A responsible Govt that looks after people & plans ahead in a sustainable way — the S$1.4b top up to Assurance Package


The PAP Government looks after Singaporeans and plans ahead to meet future needs in a sustainable manner, reiterated Deputy Prime Minister Lawrence Wong.

And to meet the committed levels of help for Singaporeans, he announced that S$1.4 billion will be topped up to the Assurance Package to reach a total of S$8 billion.

“This ensures that the package continues to offset additional GST expenses for the majority of Singaporean households for at least five years, with around 10 years offset for lower-income households,” said DPM Wong during the GST amendment bill debate today (Nov 7).

The top up was due to the higher inflation this year and in the coming years. More details of the top up will be announced at next year’s Budget.

“For those who asked the government to delay the GST rate increase. The Assurance Package, in effect, does precisely that for the majority of households.”

In total, the cash and other forms of support under Assurance Package amount to what most citizens will pay in additional GST for at least 5 years.

Important design of the GST system

“The Government will help all Singaporeans adjust to the GST increase, especially the less well of. We will help every Singaporean family through the Assurance Package,” the DPM said.

Other than the newly-enhanced S$8 billion Assurance Package to cushion the impact of the planned GST increase, there’s also the S$3.56 billion support packages, which are designed to fight cost of living pressures.

There’s also another important design of the GST system, added the DPM — the permanent GST Voucher scheme and absorption of GST for education and healthcare.

The GST vouchers help lower to middle income households defray a significant part of GST expenses permanently and include four components: 1) cash 2) Medisave top ups for seniors 3) USave rebates and S&CC rebates.

“So after putting together the permanent GST Voucher and the GST absorption, what we have is an overall GST system that taxes consumption in a fair and effective manner.”

DPM Wong added that our GST system is tiered by income levels, with lower-income households paying a much lower effective GST rate than higher-income households.

“As I had explained in the Budget this year, on average, the bottom 10 per cent of households do not pay any GST at all after the permanent offsets. This includes many retiree households without income.”

“And even after the GST increase, the effective GST rate for households in the first three income deciles remains unchanged at below 3 below. This means that the GST increase will not negatively impact them.”

Instead the full impact of the GST will be borne largely by higher income households as well as tourists and foreigners who are based here, he added.

Expanding support for Singaporeans

At the heart of the planned increase of the GST to 8 per cent from Jan 1, 2023 and to 9 per cent from Jan 1, 2024, is to provide additional resources to meet the growing healthcare expenditures and to take care of the growing number of our seniors.

DPM Wong also stated that the Government has been expanding support while improving social mobility.

“We have been expanding support for their (Singaporeans’) needs, including our healthcare, social and ageing needs, and we will continue to do more.
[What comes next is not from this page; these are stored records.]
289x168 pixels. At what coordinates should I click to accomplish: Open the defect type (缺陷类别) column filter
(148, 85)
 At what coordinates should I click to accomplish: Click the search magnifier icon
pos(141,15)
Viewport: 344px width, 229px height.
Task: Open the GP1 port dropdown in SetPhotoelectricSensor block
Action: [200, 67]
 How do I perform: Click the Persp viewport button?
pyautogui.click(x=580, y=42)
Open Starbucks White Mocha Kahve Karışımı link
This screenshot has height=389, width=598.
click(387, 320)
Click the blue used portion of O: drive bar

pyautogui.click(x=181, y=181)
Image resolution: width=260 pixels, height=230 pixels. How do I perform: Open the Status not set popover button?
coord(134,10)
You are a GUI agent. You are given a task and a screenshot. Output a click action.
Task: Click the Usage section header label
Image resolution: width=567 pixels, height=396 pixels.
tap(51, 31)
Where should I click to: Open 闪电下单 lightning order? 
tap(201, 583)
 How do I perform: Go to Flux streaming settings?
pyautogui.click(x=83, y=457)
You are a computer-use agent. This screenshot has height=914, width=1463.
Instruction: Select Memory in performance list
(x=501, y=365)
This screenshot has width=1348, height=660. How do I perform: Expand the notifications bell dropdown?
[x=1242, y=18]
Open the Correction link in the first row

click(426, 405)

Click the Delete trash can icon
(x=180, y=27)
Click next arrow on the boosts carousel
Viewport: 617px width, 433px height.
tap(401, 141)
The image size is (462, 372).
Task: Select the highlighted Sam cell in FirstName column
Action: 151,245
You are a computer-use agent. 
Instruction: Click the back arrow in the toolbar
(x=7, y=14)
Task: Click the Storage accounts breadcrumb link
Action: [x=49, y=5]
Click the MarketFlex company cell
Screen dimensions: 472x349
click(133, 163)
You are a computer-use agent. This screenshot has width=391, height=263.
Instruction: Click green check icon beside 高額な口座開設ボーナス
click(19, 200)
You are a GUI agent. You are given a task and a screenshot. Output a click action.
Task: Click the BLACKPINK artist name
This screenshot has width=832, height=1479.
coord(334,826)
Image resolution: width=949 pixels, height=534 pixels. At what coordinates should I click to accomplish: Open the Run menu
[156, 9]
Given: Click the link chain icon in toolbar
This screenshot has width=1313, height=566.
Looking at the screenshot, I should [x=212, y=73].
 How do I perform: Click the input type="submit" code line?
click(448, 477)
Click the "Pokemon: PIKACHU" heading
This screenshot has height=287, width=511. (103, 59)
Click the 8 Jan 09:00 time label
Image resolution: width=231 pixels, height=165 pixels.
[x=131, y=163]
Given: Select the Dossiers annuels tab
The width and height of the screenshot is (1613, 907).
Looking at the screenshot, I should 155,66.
We also want to improve social mobility invest in skills upgrading and green our economy and city.”

To achieve all that, there’s a need for more government spending, both structural and recurring. And that’s why DPM Wong raised a slate of taxes during Budget 2022 such as personal income tax, property tax, ARF rates for vehicles and GST.

“So this is how as a responsible government, we plan ahead and we meet our future needs in a sustainable way,” he said.